*Prompt*
Given the material below, output exactly the lines from the line with "[textbox] (1355, 19)" to the line with "Terms & Conditions (1131, 642)", both ends included, and no other lines.
════
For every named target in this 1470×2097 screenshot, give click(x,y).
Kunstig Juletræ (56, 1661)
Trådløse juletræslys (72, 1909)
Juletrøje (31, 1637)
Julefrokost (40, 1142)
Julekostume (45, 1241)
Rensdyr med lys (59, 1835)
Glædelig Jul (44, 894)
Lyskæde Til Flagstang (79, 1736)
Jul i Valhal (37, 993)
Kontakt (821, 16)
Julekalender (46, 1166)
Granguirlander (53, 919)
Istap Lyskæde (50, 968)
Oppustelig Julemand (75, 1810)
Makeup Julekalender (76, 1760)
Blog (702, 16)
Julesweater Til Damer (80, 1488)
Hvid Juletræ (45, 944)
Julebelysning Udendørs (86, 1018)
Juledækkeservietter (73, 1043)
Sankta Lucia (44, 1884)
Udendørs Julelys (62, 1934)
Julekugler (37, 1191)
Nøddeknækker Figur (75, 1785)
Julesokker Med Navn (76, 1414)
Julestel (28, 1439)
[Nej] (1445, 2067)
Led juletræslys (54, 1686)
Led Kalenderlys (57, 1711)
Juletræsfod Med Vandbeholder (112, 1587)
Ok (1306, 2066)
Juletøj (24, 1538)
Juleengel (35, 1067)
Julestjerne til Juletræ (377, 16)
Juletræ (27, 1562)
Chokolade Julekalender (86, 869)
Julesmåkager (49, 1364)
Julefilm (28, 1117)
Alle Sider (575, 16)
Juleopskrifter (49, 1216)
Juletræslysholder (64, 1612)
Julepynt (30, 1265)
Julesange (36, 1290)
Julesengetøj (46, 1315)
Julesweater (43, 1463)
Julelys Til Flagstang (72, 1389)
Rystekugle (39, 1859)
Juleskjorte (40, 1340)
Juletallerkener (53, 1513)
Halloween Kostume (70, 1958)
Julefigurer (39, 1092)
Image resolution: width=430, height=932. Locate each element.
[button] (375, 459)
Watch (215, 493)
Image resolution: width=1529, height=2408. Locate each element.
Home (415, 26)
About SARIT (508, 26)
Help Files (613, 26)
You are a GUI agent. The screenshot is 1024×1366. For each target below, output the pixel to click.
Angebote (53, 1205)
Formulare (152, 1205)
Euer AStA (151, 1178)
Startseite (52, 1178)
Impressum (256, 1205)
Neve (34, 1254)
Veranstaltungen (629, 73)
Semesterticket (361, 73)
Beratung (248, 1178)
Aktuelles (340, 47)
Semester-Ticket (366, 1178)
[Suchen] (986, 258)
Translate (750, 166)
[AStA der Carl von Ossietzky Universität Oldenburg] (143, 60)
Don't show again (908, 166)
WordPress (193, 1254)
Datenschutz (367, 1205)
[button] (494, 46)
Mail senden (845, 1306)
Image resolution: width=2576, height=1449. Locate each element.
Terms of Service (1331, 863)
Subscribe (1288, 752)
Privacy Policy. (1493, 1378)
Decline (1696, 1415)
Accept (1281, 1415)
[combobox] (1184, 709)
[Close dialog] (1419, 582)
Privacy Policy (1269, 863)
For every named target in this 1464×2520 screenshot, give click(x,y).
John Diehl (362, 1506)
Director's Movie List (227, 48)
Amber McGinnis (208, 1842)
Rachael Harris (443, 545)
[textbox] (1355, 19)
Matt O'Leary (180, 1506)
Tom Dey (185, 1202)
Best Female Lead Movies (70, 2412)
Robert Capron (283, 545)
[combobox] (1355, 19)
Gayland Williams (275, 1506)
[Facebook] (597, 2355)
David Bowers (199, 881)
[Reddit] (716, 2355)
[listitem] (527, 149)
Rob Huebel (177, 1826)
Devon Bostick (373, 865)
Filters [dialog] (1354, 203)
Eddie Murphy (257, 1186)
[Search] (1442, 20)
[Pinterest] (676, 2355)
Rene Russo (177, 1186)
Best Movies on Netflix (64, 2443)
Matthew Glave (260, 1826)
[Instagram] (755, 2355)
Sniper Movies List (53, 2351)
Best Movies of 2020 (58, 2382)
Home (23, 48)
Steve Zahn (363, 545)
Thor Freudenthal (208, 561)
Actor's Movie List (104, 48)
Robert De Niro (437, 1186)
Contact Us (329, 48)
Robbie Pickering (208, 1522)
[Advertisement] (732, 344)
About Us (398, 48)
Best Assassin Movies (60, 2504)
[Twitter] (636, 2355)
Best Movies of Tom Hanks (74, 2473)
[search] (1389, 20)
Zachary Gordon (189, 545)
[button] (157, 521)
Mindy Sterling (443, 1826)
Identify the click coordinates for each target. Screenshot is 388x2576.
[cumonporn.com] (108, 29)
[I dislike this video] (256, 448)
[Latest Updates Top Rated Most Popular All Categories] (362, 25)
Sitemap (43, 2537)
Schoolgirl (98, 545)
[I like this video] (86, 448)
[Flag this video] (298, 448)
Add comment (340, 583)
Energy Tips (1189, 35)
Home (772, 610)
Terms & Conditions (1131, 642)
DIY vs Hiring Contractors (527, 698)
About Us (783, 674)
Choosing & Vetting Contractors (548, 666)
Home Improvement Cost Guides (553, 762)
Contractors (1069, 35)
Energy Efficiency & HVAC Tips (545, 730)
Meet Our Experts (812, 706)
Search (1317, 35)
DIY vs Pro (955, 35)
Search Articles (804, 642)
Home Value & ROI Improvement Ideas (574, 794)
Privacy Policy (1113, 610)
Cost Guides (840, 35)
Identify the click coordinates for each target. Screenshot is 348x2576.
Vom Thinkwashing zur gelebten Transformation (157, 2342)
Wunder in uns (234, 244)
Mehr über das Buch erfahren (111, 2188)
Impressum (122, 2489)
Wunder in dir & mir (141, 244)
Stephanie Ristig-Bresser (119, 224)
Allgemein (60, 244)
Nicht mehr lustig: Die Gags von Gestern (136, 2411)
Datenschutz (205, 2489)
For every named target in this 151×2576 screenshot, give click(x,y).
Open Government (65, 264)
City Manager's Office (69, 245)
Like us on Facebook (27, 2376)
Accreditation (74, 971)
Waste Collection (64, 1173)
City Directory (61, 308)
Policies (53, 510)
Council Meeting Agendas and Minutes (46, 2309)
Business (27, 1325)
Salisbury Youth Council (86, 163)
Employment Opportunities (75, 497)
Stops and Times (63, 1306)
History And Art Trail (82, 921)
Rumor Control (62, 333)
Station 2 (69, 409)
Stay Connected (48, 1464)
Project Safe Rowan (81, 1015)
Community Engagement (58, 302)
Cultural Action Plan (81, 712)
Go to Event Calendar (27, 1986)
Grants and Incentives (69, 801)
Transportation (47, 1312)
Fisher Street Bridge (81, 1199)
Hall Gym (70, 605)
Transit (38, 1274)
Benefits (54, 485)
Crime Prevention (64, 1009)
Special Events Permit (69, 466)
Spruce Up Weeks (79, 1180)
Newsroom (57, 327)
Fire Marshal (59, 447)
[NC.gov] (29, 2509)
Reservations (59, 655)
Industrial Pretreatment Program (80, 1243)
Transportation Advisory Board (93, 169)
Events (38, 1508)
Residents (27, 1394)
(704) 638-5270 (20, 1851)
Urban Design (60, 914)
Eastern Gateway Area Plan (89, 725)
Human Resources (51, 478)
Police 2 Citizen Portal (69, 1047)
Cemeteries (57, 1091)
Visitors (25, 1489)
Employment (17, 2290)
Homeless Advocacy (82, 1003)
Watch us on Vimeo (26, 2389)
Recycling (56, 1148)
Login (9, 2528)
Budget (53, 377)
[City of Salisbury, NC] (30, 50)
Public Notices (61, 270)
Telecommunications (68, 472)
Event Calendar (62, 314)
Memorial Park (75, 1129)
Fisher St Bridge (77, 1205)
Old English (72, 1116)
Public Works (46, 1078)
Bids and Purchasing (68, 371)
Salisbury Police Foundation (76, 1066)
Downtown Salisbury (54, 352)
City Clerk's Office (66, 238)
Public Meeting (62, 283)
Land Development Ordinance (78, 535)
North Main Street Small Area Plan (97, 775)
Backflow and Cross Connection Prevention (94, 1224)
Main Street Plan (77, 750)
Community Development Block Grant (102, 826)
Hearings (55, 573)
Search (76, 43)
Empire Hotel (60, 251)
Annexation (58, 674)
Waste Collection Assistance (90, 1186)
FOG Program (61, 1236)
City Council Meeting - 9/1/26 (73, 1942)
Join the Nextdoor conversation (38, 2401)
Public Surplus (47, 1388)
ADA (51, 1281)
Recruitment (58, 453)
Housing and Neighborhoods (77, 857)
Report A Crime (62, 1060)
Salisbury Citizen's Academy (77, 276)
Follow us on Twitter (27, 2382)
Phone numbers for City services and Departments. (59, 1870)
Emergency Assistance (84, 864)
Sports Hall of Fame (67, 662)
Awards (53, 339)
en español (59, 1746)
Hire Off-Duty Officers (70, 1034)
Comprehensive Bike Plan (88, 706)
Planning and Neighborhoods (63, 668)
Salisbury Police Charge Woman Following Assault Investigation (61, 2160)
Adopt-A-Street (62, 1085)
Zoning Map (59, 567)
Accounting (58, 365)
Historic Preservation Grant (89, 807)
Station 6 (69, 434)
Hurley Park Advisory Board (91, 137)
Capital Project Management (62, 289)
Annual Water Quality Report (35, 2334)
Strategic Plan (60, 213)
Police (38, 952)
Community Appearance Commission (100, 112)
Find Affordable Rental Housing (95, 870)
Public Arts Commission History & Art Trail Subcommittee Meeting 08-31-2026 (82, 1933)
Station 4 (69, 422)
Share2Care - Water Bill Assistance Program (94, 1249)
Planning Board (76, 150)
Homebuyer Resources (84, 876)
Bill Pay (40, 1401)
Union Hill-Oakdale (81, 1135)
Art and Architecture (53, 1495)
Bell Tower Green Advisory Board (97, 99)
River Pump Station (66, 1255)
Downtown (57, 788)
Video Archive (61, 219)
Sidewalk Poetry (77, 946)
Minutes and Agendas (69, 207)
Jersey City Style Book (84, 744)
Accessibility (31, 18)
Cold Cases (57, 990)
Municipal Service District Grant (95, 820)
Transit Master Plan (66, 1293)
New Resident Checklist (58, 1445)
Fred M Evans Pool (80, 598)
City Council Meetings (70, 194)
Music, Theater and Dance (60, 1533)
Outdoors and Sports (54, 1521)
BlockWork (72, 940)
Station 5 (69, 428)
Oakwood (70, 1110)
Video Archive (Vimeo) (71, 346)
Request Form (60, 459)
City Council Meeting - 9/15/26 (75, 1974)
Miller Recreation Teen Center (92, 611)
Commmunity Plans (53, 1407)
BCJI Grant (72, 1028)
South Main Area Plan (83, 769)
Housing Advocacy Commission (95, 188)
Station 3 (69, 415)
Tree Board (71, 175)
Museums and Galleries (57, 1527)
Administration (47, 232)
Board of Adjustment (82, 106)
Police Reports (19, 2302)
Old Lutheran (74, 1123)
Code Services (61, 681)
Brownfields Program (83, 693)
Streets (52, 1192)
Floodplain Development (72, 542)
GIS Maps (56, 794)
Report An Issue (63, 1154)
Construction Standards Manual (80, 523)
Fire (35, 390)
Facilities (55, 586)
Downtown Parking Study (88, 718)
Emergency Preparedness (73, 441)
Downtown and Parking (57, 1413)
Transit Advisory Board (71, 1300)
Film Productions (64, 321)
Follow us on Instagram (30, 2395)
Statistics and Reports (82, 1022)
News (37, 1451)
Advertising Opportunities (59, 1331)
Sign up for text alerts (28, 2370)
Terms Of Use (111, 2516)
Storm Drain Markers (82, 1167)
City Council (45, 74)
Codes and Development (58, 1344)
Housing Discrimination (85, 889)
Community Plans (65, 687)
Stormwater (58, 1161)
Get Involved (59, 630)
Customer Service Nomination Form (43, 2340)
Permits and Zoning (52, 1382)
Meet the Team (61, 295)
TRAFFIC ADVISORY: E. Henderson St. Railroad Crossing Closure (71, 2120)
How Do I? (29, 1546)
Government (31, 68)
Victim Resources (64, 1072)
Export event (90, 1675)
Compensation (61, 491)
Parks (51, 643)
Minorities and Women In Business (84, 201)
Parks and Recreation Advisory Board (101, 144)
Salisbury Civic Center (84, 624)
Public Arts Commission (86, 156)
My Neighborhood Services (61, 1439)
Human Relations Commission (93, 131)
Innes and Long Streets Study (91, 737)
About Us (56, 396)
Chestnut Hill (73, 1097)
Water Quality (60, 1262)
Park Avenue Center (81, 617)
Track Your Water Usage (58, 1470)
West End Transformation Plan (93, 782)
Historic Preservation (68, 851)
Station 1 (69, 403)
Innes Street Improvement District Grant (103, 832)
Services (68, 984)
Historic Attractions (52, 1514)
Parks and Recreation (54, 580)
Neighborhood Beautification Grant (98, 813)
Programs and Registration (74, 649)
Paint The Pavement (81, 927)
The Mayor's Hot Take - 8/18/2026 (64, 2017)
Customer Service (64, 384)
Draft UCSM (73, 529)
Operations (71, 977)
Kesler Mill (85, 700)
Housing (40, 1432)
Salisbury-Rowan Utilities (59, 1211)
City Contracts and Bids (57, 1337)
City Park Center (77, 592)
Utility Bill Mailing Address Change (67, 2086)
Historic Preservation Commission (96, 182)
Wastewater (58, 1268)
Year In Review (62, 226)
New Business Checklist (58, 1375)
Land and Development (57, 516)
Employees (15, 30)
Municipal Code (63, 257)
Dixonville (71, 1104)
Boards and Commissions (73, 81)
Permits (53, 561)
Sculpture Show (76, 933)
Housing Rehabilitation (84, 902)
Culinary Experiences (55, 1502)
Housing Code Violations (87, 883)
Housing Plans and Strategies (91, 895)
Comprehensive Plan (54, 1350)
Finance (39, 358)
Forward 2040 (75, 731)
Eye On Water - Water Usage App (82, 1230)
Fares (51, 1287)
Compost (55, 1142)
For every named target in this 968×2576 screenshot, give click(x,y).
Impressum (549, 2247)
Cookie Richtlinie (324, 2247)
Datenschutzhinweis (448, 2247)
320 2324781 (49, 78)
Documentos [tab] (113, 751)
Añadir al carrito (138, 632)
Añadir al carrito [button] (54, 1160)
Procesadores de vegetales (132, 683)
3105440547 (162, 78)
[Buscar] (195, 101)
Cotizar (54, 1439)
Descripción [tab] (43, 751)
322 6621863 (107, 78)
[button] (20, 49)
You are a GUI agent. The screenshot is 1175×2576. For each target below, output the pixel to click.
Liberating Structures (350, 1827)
════
*Solution*
[textbox] (1355, 19)
Matt O'Leary (180, 1506)
Tom Dey (185, 1202)
Best Female Lead Movies (70, 2412)
Robert Capron (283, 545)
[combobox] (1355, 19)
Gayland Williams (275, 1506)
[Facebook] (597, 2355)
David Bowers (199, 881)
[Reddit] (716, 2355)
[listitem] (527, 149)
Rob Huebel (177, 1826)
Devon Bostick (373, 865)
Filters [dialog] (1354, 203)
Eddie Murphy (257, 1186)
[Search] (1442, 20)
[Pinterest] (676, 2355)
Rene Russo (177, 1186)
Best Movies on Netflix (64, 2443)
Matthew Glave (260, 1826)
[Instagram] (755, 2355)
Sniper Movies List (53, 2351)
Best Movies of 2020 (58, 2382)
Home (23, 48)
Steve Zahn (363, 545)
Thor Freudenthal (208, 561)
Actor's Movie List (104, 48)
Robert De Niro (437, 1186)
Contact Us (329, 48)
Robbie Pickering (208, 1522)
[Advertisement] (732, 344)
About Us (398, 48)
Best Assassin Movies (60, 2504)
[Twitter] (636, 2355)
Best Movies of Tom Hanks (74, 2473)
[search] (1389, 20)
Zachary Gordon (189, 545)
[button] (157, 521)
Mindy Sterling (443, 1826)
Identify the click coordinates for each target. Screenshot is 388x2576.
[cumonporn.com] (108, 29)
[I dislike this video] (256, 448)
[Latest Updates Top Rated Most Popular All Categories] (362, 25)
Sitemap (43, 2537)
Schoolgirl (98, 545)
[I like this video] (86, 448)
[Flag this video] (298, 448)
Add comment (340, 583)
Energy Tips (1189, 35)
Home (772, 610)
Terms & Conditions (1131, 642)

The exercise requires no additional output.